Dr. Charlie Fairhurst, leitender Neurowissenschaftler des Evelina Children’s Hospital in London erwähnte in seinem Eingangsvortrag die große Häufigkeit des Vorkommens von Schmerzproblemen bei Kindern mit Zerebralparese. Das Thema Schmerz im Zusammenhang mit Zerebralparese wurde erst in den letzten Jahren von der Forschung beachtet. Die Betroffenen leiden häufig an chronischen Schmerzen, hervorgerufen durch Bewegungsarmut und den damit verbundenen Folgeerkrankungen. Chronischer Schmerz reduziert Beweglichkeit und führt darüber hinaus zu zusätzlichen Kontrakturen und Muskelabbau. Ständige Hintergrundschmerzen und Allodynie schränken Wohlbefinden und Lebensqualität und die Möglichkeit zur Teilhabe deutlich ein. So muss es ein individuelles Schmerzmanagement für Patienten mit Zerebralparese geben.

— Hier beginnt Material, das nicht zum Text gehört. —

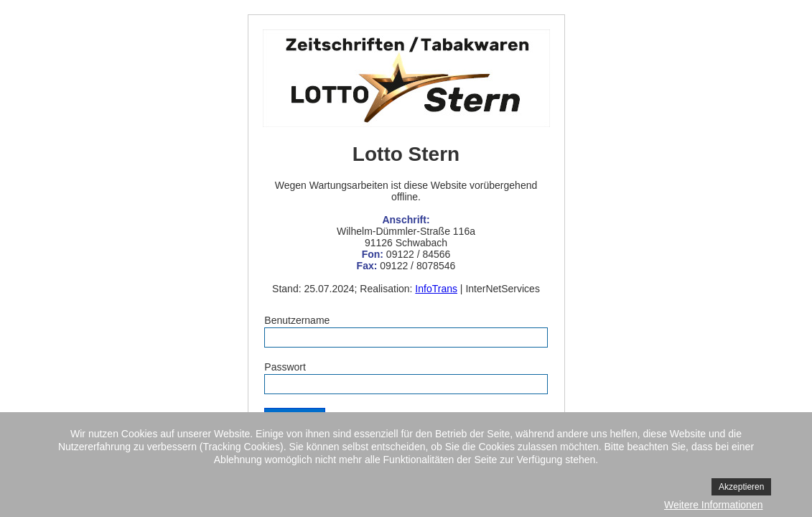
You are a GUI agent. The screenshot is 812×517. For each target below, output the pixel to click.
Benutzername (297, 320)
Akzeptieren (741, 487)
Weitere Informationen (713, 505)
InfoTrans (436, 289)
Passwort (285, 367)
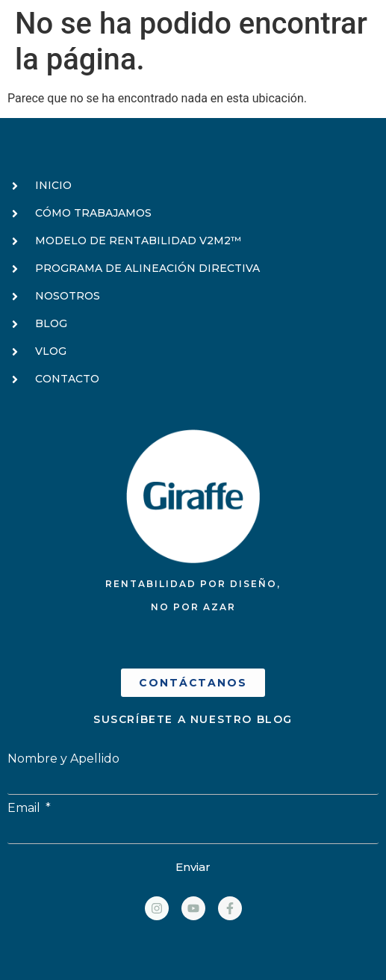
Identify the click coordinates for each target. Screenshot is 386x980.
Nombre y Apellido (63, 759)
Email (25, 808)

In seiner engagierten Beschreibung stellte Dr. Fairhurst dar, dass Spastizität der Muskulatur in zentralen Strukturen ein Schmerzgefühl aktivieren kann. In Basalganglien und im Thalamus kommt es zur Verschaltung von motorischer Empfindung, Schmerz und Emotion. Auch neurophysiologische Therapie geht von der Grundannahme der Plastizität neuronaler Strukturen aus. Ebenso wie für die Übermittlung von Bewegungssignalen sind biochemische Substanzen für die Schmerzverarbeitung zuständig. Ein aktueller Reiz (z. B. ein Gewebeschaden durch eine Verletzung) wird im ZNS als akuter Schmerz wahrgenommen. Das Schmerzempfinden kann sich vom akuten Geschehen abkoppeln und zu einem chronischen Eindruck werden, wenn es mit Emotionen verknüpft ist, wie z. B. dem Wunsch nach Aufmerksamkeit. Das als chronischer Schmerz empfundene Gefühl hat somit eine zentrale Ursache, auch wenn der Reiz in der Peripherie nicht mehr vorhanden ist.

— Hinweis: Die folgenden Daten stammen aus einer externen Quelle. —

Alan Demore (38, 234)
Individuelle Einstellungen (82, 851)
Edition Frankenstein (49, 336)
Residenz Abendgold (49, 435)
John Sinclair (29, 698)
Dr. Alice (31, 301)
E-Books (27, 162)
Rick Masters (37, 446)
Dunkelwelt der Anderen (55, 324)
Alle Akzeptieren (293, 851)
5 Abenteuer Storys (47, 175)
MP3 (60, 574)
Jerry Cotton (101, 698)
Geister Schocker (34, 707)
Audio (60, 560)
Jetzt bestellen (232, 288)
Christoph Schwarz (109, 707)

Dr. Carola Hasan aus dem Kinderschmerzzentrum der Vestischen Kinder- und Jugendklinik in Datteln sprach über die Patienten, die nicht von einer neurologischen Grunderkrankung betroffen sind. Auch bei diesen Kindern kann es durch eine zurückliegende akute Gewebeschädigung zu einem Teufelskreis aus verselbstständigter Sensibilisierung und einem vom ursprünglichen Reiz abgekoppelten massiven Schmerzerleben kommen. Die eigenständige Erkrankung mit biopsychosozialer Ursache bestimmt den Alltag der sehr beeinträchtigten Kinder und ihrer Familien. Die Patienten fühlen sich ängstlich, hilflos und ziehen sich aus Schule und Peergroup immer mehr zurück. Das stationäre multimodale Behandlungskonzept sieht Edukation und Training in Schmerzbewältigungsstrategien vor. Das Kind soll lernen, dass sein Schmerz nicht durch Ärzte oder Therapeuten, sondern durch eigenverantwortlich herbei geführte Ablenkung, Entspannung und Zuversicht reduziert werden kann.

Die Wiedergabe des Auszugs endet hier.